AAAA Record Lookup: IPv6 Address Resolution

Look up AAAA records to find IPv6 addresses for a domain. Understand dual-stack DNS, when AAAA records matter, and how to verify IPv6 connectivity.

3 min readguidesThomas Johnson

What AAAA Records Are

A AAAA record (pronounced "quad-A") maps a domain name to an IPv6 address, as defined in RFC 3596. Where an A record returns a 32-bit IPv4 address like 93.184.216.34, a AAAA record returns a 128-bit IPv6 address like 2606:2800:220:1:248:1893:25c8:1946. The name "AAAA" reflects the fact that IPv6 addresses are four times the length of IPv4 addresses.

Why IPv6 Matters

IPv4 address space is exhausted. The last blocks were allocated years ago, and new allocations come through transfers and reclamation. IPv6 was designed to solve this — its 128-bit address space is effectively unlimited. Adoption has been steadily climbing: major networks, cloud providers, and mobile carriers now route IPv6 natively.

For email, IPv6 adoption has specific implications. Large receivers like Google and Microsoft accept mail over IPv6, but they apply stricter reputation checks on IPv6 senders because the address space is newer and has less established reputation data. If your mail server publishes a AAAA record, make sure the IPv6 address has a valid PTR record and is not on any blacklists.

Dual-Stack Configuration

Most domains that publish AAAA records also keep their A records in place. This dual-stack approach lets IPv6-capable clients use the faster path while IPv4-only clients still connect. DNS resolvers with IPv6 connectivity will prefer AAAA records when available, but fall back to A records transparently.

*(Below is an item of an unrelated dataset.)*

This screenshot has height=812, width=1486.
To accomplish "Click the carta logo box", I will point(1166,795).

To verify dual-stack is configured correctly, run both the A Lookup and AAAA Lookup for your domain. Both should return valid, reachable addresses.

Common AAAA Record Issues

Missing AAAA record. Not necessarily a problem — many domains operate on IPv4 only. But if your hosting provider assigned you an IPv6 address, publishing the AAAA record ensures clients that prefer IPv6 can reach you directly instead of falling back through NAT64 or other translation mechanisms.

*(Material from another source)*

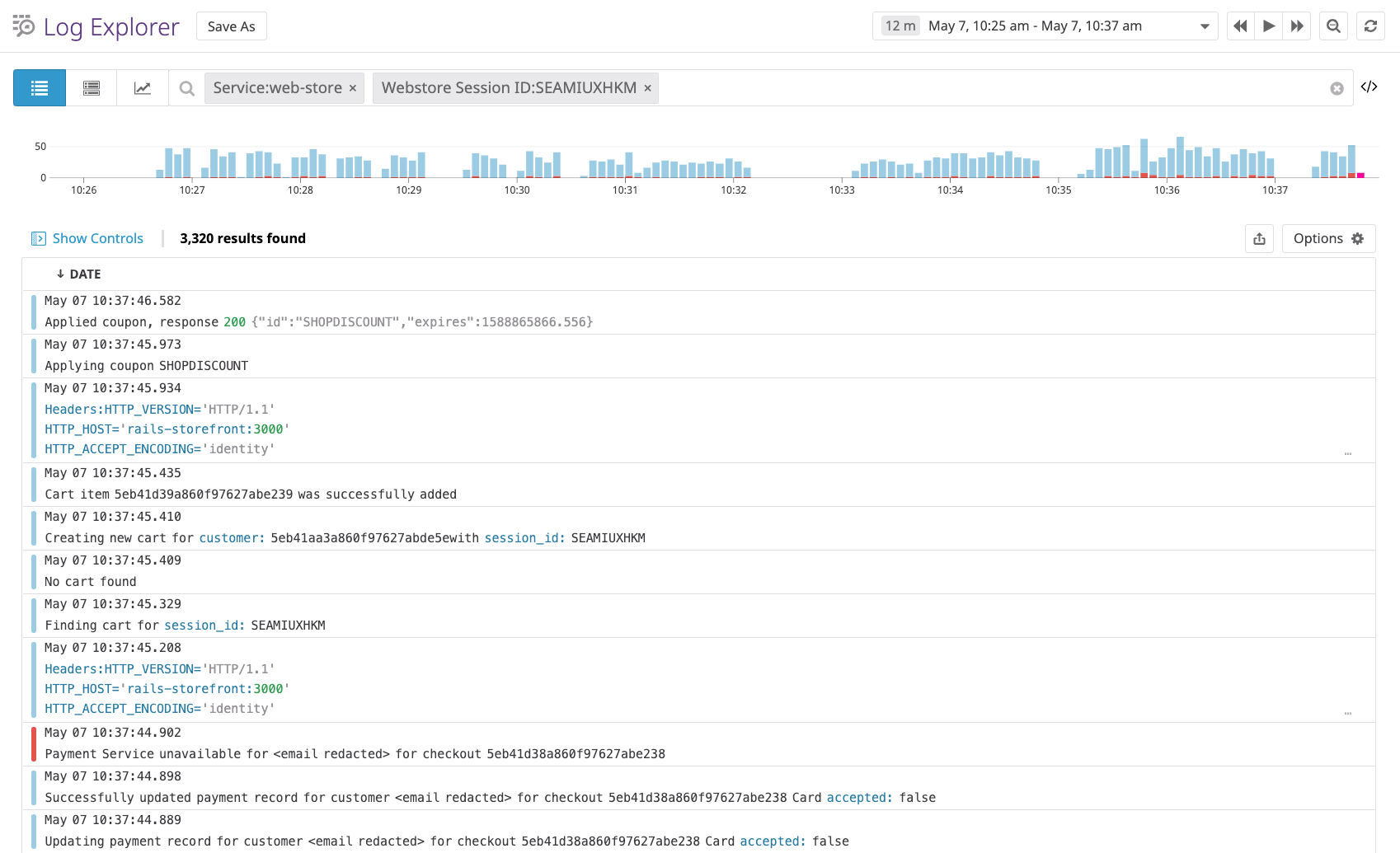
Task: Click the zoom out magnifier icon
Action: pos(1333,26)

AAAA record with no working IPv6. Publishing a AAAA record for an address your server does not actually listen on causes connection timeouts for IPv6 clients before they fall back to IPv4. This is worse than having no AAAA record at all — it adds latency to every connection.

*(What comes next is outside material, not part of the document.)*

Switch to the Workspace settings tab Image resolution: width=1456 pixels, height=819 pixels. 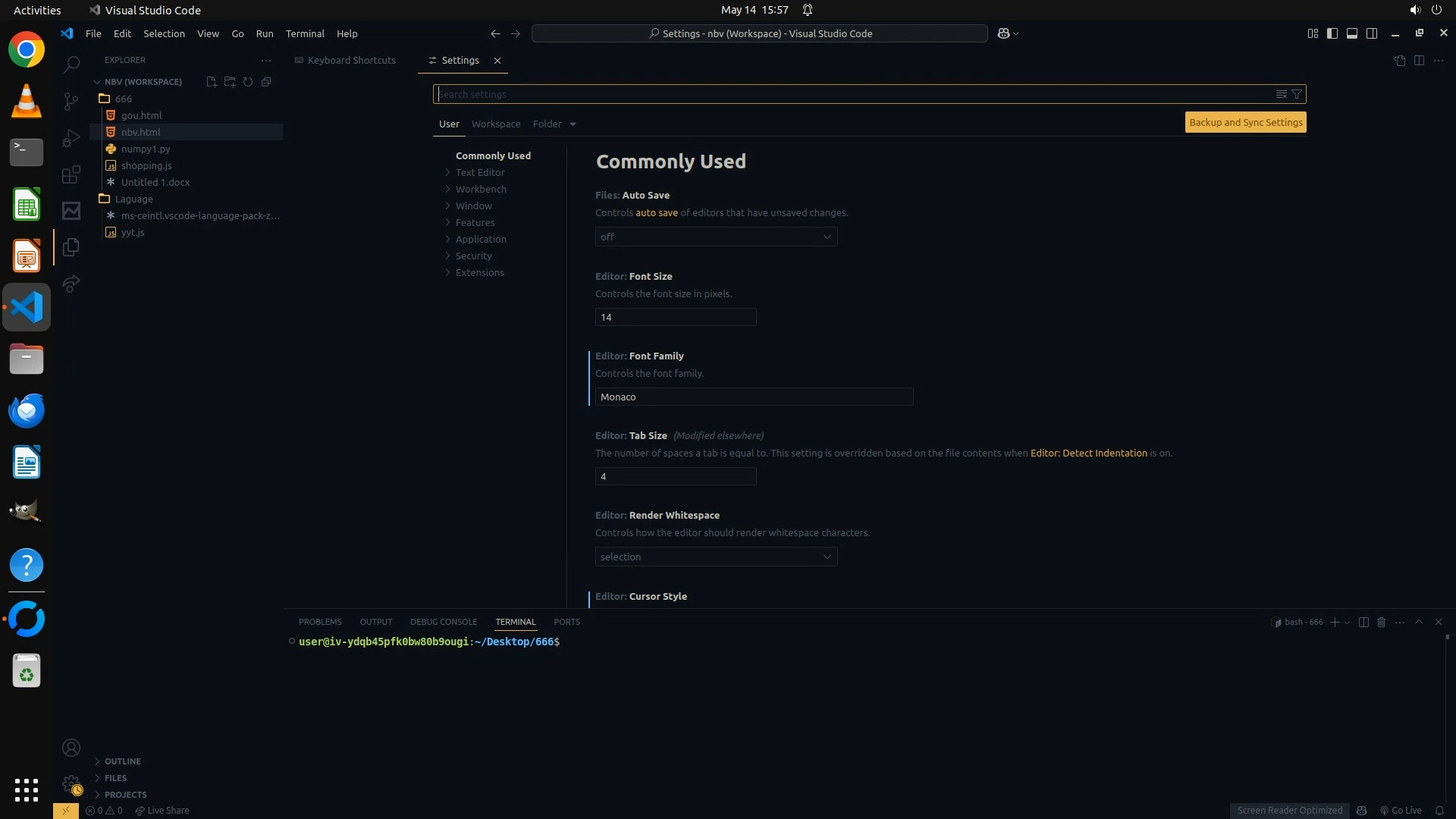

IPv6-only mail server without PTR. Sending mail from an IPv6 address that lacks a reverse DNS (PTR) record will trigger rejection at most major receivers. Always configure forward and reverse DNS together.

Checking AAAA Records

Use the mxio AAAA Lookup to query IPv6 addresses for any domain. If you need to check both IPv4 and IPv6 records together, the DNS Lookup tool lets you query any record type in a single interface.